━━━ Dataset
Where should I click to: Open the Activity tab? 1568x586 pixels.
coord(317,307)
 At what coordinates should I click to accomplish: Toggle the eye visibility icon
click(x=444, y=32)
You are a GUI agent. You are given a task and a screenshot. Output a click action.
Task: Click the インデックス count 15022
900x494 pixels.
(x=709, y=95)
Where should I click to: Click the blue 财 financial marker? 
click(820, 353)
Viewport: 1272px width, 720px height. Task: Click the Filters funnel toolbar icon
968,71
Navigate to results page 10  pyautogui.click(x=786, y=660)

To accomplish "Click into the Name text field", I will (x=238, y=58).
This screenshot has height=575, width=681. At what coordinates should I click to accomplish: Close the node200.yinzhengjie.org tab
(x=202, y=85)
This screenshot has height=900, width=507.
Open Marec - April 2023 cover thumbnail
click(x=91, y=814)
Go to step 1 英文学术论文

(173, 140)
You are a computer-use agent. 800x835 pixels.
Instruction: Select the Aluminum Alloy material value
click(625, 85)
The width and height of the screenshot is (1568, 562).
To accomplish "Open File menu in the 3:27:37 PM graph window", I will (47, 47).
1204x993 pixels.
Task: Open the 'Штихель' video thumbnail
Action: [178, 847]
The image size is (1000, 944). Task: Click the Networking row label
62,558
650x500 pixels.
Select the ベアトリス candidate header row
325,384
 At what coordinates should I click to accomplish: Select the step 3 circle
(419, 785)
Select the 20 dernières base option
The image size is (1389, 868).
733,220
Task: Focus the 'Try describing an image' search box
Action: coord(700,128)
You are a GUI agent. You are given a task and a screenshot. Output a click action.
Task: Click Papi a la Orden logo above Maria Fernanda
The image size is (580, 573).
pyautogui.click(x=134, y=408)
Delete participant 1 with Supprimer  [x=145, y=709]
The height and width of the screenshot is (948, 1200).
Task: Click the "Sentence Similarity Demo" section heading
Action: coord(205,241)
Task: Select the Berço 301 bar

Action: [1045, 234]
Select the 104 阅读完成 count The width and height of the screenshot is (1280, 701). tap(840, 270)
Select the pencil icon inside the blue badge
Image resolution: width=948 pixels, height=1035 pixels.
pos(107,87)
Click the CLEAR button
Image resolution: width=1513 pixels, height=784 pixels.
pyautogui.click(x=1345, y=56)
━━━━━━
### Task statement
The answer should hold the lines from the one containing "Click the CLEAR button" through the end of the entries above, set down exactly, with both ends included.

### Your solution
Click the CLEAR button
Image resolution: width=1513 pixels, height=784 pixels.
pyautogui.click(x=1345, y=56)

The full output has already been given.